Copy the data from the line with "Task: Open the Apple menu logo" down to the line with "Screen dimensions: 1310x900 (x=1116, y=32)", swapping "notifications" for "alerts" and leaving everything else the same.

• [Exercise data]:
++++++++++++++++++++

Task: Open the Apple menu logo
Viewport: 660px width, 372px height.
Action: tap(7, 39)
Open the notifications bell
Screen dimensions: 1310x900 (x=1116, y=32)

++++++++++++++++++++

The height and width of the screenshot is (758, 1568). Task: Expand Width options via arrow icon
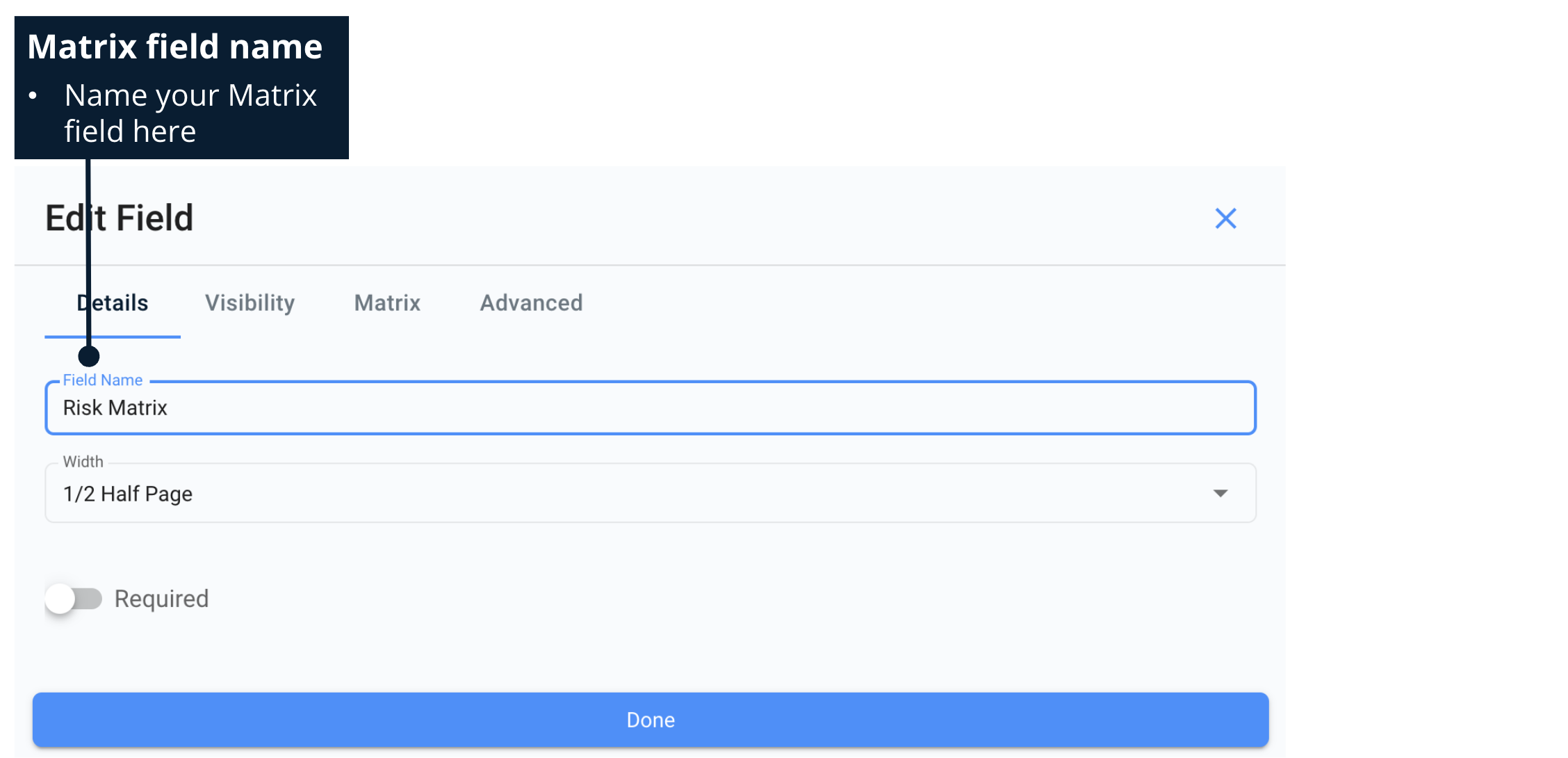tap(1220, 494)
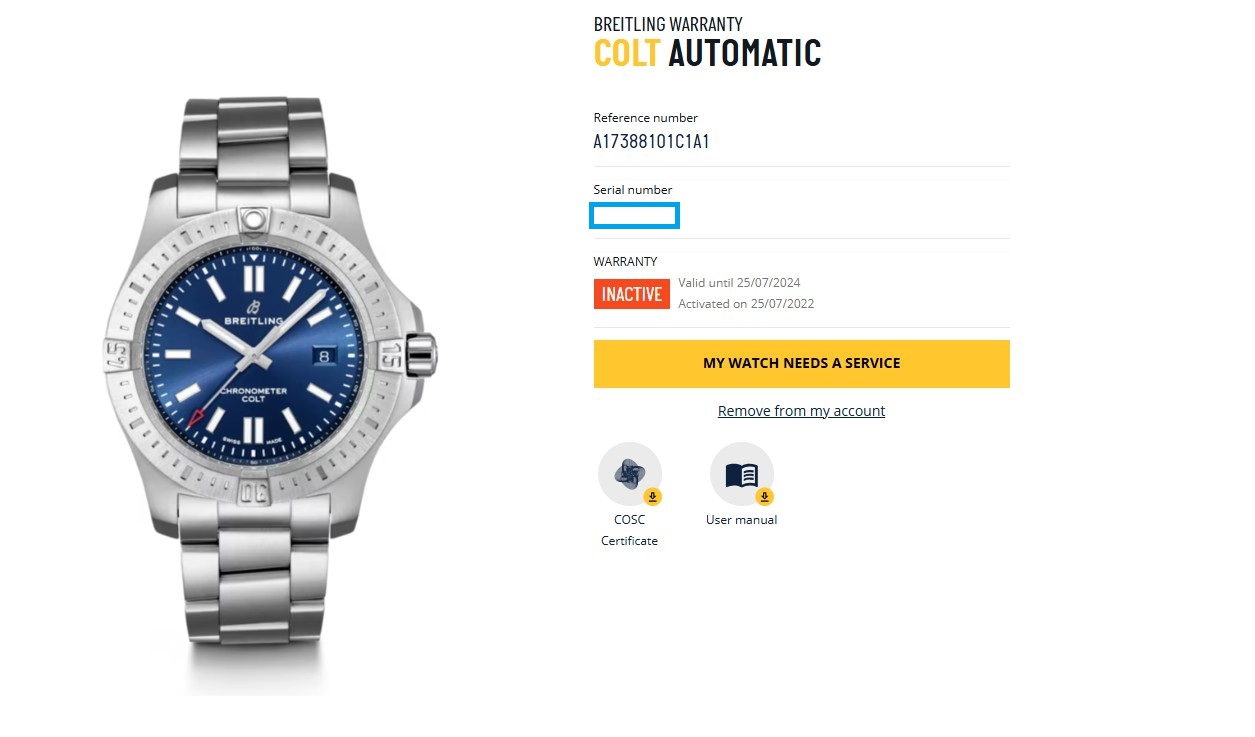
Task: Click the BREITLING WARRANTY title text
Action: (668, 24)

++++++++++++++++++++

• [Full output]:
Task: Open the Apple menu logo
Viewport: 660px width, 372px height.
Action: tap(7, 39)
Open the alerts bell
Screen dimensions: 1310x900 (x=1116, y=32)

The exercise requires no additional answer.